Just the two of us
There was something about Dishonored that prevented me from loving it like literally everyone else when it was released back in 2012. I eventually warmed up to it with the DLC and the spectacular characterization of Daud, but Corvo’s tale left me with a sense of emptiness after the credits rolled.
I get that he was supposed to be the player, assuming the form of a power fantasy, and adhering to the narrative of essentially a Batman-esque figure in his fall from grace from a place he once called home. But that all works so much better when he’s a real, fleshed-out character alongside of his badass daughter Emily.
Dishonored 2 (PC, PS4, Xbox One [reviewed])
Developer: Arkane Studios
Released: November 11, 2016
If you adored Dishonored and attempted to run it multiple times just to see how you could approach each sandbox differently, Dishonored 2 will tick all of those boxes and more. But the concept of having two completely separate characters makes that prospect even more enticing, as do the number of other strides that Arkane Studios has made in the past four years.
While I’m not taking away from what the original accomplished, Dishonored 2 in many ways makes the first look like a tech demo. I mean we have the setting, which is 15 years apart from the events of the previous entry, allowing for some drastic world building that makes itself apparent in the first few missions. We’ve moved from the somewhat droll streets of Dunwall to Karnaca, referred to as the “Jewel of the South” in-game. And in case you were worried, you can once again employ a non-violent stealth approach or go full action hero at your discretion. Or you can opt to deny any magic, the choice is yours.

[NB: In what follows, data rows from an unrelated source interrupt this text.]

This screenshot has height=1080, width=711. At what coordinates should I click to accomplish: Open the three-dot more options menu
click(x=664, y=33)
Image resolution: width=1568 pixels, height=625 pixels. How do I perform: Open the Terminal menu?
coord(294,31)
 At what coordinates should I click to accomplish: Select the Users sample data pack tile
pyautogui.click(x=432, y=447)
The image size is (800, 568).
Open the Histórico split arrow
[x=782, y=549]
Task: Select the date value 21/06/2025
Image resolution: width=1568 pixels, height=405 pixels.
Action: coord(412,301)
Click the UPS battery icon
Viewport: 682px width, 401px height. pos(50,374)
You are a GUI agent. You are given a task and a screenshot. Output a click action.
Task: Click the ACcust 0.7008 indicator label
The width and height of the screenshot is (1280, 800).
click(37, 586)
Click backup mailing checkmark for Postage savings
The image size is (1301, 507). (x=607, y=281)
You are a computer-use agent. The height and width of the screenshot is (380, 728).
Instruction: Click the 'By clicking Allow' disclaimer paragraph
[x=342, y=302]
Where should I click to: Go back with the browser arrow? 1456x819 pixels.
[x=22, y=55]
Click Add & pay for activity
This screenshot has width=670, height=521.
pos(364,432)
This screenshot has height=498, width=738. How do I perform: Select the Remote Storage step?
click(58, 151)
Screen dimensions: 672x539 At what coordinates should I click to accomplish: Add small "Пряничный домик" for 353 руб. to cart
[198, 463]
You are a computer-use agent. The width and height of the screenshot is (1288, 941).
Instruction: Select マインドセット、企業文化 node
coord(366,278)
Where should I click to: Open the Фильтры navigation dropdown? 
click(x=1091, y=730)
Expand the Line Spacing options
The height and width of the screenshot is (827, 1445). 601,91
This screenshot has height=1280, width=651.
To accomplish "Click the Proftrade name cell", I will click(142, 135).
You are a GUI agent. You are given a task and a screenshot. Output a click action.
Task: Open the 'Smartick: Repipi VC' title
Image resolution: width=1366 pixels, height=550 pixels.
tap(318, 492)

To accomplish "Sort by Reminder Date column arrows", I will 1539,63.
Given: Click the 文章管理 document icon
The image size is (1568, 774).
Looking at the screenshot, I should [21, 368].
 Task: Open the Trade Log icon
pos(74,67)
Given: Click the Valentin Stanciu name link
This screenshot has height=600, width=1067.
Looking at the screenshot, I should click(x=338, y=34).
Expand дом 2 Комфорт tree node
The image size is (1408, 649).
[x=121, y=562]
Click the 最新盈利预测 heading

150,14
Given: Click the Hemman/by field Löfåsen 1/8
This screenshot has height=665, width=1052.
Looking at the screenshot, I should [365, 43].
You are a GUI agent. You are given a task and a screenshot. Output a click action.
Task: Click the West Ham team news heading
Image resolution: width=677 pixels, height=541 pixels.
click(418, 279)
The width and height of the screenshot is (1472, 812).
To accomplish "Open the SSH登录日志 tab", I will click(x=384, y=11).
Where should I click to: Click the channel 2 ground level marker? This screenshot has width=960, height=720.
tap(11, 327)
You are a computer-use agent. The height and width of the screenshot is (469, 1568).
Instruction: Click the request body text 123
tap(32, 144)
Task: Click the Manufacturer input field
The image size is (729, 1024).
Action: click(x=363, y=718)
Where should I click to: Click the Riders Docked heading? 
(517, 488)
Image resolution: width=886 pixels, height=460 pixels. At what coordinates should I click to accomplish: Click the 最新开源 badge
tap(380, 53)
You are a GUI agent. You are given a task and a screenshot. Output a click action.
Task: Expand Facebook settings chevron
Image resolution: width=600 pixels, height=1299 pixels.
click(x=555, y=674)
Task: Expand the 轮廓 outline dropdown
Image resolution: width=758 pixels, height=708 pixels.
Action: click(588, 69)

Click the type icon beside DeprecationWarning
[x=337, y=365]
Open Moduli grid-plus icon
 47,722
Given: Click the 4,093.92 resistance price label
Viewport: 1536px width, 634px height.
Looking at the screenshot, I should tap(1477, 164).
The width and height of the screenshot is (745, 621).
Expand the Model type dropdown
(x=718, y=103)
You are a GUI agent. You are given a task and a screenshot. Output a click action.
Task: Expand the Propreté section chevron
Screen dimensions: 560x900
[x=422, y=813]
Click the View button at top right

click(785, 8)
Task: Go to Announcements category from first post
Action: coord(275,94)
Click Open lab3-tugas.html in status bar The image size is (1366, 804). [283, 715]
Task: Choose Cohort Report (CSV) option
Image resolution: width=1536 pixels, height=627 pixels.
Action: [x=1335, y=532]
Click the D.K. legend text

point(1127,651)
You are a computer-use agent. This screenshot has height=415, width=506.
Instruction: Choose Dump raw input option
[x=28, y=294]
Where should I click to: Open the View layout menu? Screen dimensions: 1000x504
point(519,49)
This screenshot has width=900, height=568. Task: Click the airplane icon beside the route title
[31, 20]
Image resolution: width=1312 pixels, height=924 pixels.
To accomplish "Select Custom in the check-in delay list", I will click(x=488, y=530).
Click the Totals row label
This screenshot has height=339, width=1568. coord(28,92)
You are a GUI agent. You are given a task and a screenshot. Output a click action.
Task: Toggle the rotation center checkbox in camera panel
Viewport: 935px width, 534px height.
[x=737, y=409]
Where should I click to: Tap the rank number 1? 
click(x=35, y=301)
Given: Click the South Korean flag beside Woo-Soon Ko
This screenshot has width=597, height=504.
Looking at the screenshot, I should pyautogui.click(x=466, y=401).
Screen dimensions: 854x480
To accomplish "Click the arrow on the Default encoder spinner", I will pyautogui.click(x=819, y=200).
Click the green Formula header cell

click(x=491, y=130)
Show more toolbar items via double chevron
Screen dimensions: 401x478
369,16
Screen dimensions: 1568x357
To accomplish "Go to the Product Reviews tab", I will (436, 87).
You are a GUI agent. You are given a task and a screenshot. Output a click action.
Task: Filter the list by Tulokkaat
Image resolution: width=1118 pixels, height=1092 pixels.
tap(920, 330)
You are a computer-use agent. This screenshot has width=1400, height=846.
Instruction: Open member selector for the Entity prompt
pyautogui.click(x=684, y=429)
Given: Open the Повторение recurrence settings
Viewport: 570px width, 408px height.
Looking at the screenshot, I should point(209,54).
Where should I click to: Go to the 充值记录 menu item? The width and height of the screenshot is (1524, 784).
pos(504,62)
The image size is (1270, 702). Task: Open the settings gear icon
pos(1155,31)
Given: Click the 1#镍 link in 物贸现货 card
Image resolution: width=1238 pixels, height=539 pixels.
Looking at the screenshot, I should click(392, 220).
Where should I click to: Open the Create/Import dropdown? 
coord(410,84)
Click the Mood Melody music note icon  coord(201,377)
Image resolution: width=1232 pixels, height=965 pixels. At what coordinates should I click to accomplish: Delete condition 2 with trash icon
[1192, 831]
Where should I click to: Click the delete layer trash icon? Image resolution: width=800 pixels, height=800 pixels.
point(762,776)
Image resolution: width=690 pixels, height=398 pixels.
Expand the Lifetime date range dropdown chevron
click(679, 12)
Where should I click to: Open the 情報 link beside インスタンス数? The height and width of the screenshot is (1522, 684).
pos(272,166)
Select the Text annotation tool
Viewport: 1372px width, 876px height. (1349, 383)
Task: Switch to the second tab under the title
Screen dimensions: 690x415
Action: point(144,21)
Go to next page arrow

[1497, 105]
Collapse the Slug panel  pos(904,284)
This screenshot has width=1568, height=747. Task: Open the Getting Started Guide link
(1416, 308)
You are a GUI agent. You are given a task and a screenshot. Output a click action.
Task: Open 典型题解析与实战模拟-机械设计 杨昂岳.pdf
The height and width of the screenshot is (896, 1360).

It’s a glorious expansion of the “do whatever you want” experimental-type gameplay the first was so good at, but this time we have a more compelling narrative than “clear your name and get revenge,” (there’s still a revenge tint here, but it’s more nuanced). The world actually feels like a world this time around, and I’m invested enough in the relationship between Corvo and Emily. I still need more time with it, but I’m digging the conflict between the various warring factions within Karnaca, and it creates a nice backdrop on top of all of the carnage. Both campaigns seem to be the exact same, give or take some unique dialogue, and that’s actually fine with me — especially since Emily’s side has a lot of insight into her life as royalty, and her struggle with her new life with powers.
But part of the magic of Dishonored 2 is how the dual character system manages to appeal to newcomers and returning players alike. If you’re stuck in your ways and want to try Corvo, he’s relatively untouched. He can still blink about, slash up fools, and do ridiculous things like turn people into ash. Emily feels markedly different though, with more esoteric magical effects like sharing damage between enemies, and the delightfully dark shadow walk power, which basically turns you into black mist. Her blink is also a little different, in the way that “Ice Ice Baby” is different from “Under Pressure” (it’s more like a momentum-based maneuver than a pure teleport, and she can be seen by enemies while she’s doing it). Naturally, as time goes on, you can upgrade each character and try new builds, something I’m already discovering in the first few missions.
The only hangup I have, and this is solely with the Xbox One version that I have access to, is that the framerate isn’t as smooth as I’d like. There’s a few great little enhancements that have been made with the sequel (a quick save and quick load feature from the pause menu are incredibly useful, as is the ability to skip the tutorial entirely and get on with it), but I notice a lot of choppiness in open areas even with the massive launch patch. I’ve also had a few instances where cutscenes played out with a completely blank scene while the audio was active. It’s not gamebreaking stuff, but it does make me pine for a completely stable PC version — something we don’t quite have yet.
Stay tuned as I work my way through Dishonored 2 to see if it holds up throughout, but for now, I’m hooked. Whether you’re looking to break into the series for the first time or already couldn’t get enough of Corvo’s antics as it is, it’s a pretty easy recommendation, and yet another reason why Bethesda’s “no early copy” policy is not needed. It should have been proud of this.
[This review is based on a retail build of the game provided by the publisher.]